▸ Your assignment:
Carry on the piece about Carl Theodor Dreyer's film Vampyr, starting right after its final sentence.

▸ Passage to read:
▶
If Carl Theodor Dreyer had his way, his 1932 film Vampyr would now be a Halloween viewing tradition, like Tod Browning’s Dracula, released a year earlier. The Danish filmmaker hoped to capitalize on renewed interest in horror themes by making his first talkie a vampire story. Despite Dreyer’s optimism, the film flopped and remains obscure. The Criterion Collection’s new Blu-ray release probably won’t add Vampyr to the October cable rotation, but it will help you appreciate this strange film and the alternate vampire tradition it represents.
The plot is simple. Occult enthusiast Allan Gray (Nicolas de Gunzburg, as Julian West) takes what turns out to be a busman’s holiday: a fishing trip to a small town, interrupted by a mysterious murder. The lord of the local chateau is killed after confiding to Gray his fears for his life. He leaves behind two daughters, one of whom is suffering from a wasting disease and bequeaths a book about vampires to Gray.
◀
▸ Provided material:
▶
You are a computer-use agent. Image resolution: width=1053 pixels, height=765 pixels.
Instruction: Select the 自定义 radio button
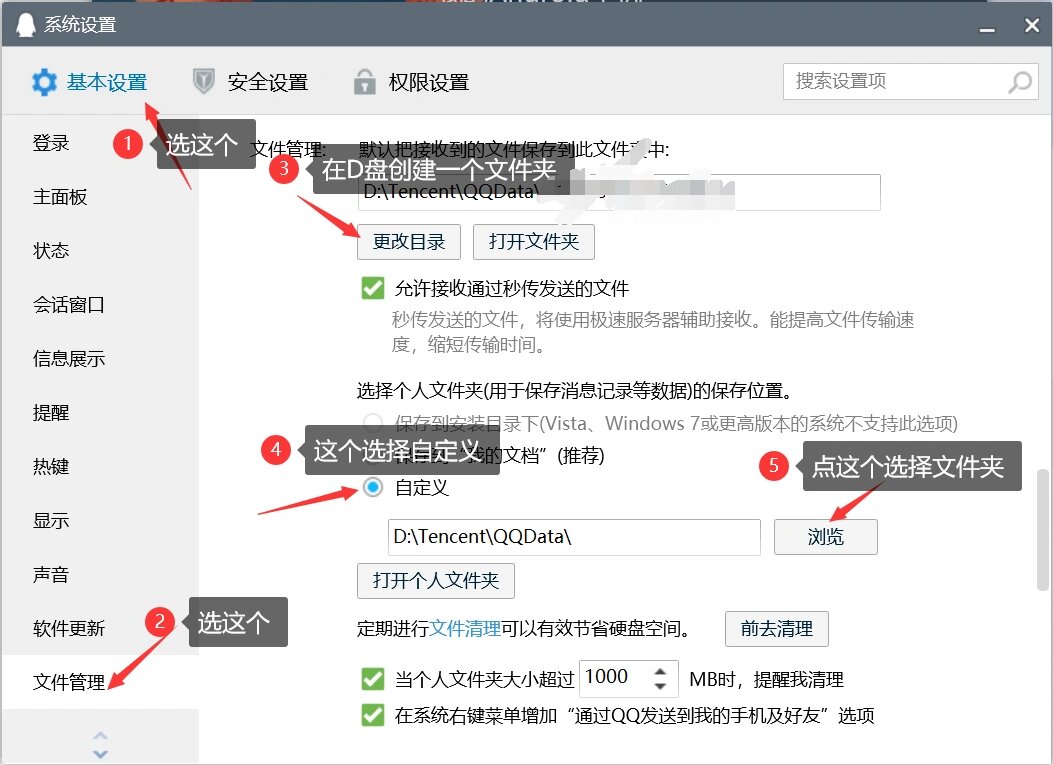point(373,488)
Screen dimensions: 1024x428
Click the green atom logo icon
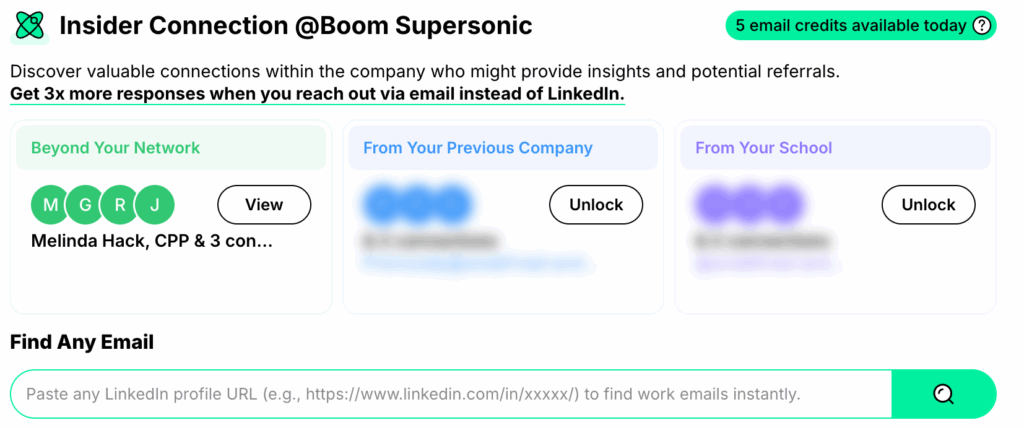click(29, 25)
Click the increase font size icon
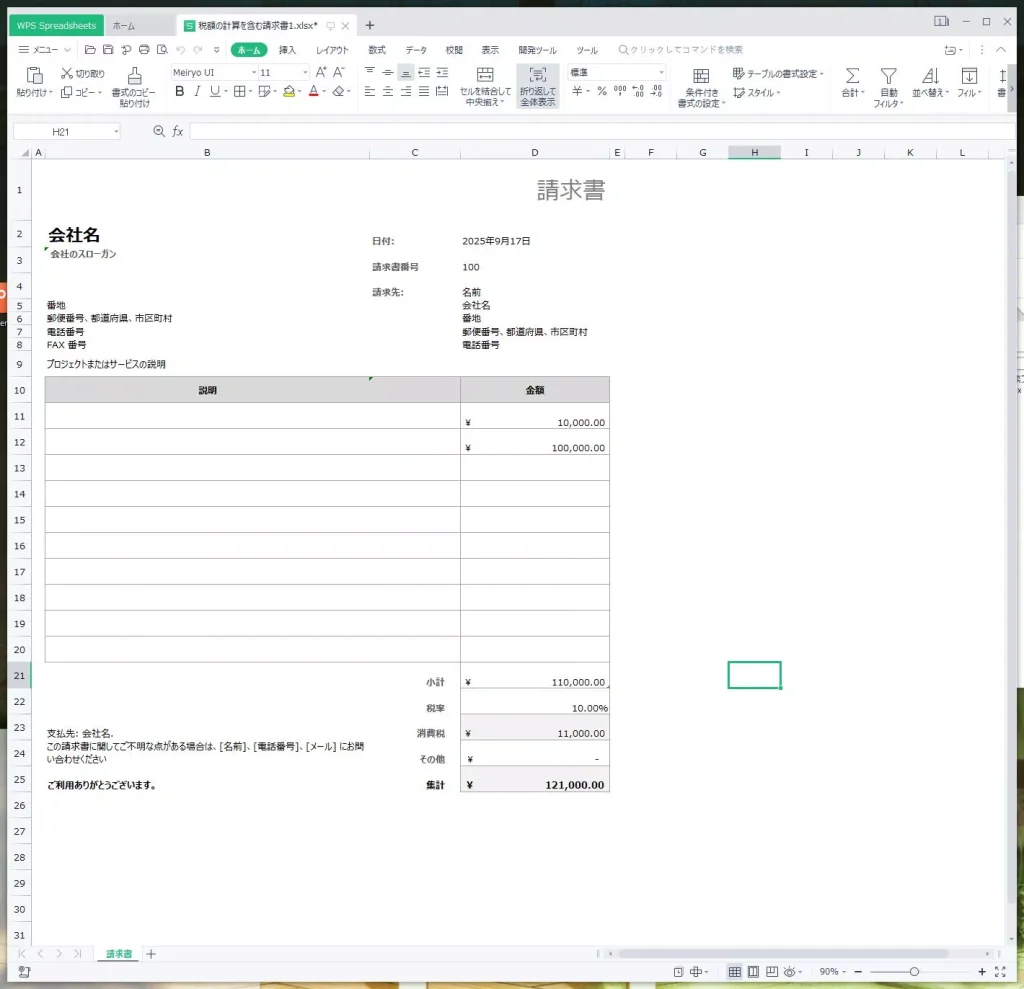Screen dimensions: 1024x989 321,72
◀
▸ Task answer:
Armed with this handy guide, Gray and the stricken family’s servants solve the crime: Léone (Sybille Schmitz), the ill sister, is in thrall to local dowager vampire Marguerite Chopin (Henriette Gérard) and the family doctor (Jan Hieronimko) is in league with the vampiress. She and the doctor meet fitting ends; Léone regains her soul at the cost of her life, and Gray goes off with surviving sister Gisèle.
Despite spare dialog and a reliance on Wolfgang Zeller’s score to convey emotion that recalls the silent era, the film feels surprisingly modern. Dreyer filmed in scouted locations, not a soundstage, hired amateur actors who brought a vitality to the project, and used inventive effects, lighting, and camera angles not generally present in films from the early sound era.
At one point, rendering Gray’s panic, the camera rotates a whole 360 degrees. Gray wanders through a dilapidated factory occupied by shadow people: a soldier, musicians, dancers—all uncannily filmed through scrims or at selected angles so we see only their shadows. In the film’s most arresting sequence, Gray has an out of body experience in which his shadow (a slightly transparent version of himself) experiences his death, confinement to a coffin, and transport through the streets. Gray’s perspective is rendered in point-of-view shots through the coffin’s window over his face.
Julian West in Vampyr (IMDB)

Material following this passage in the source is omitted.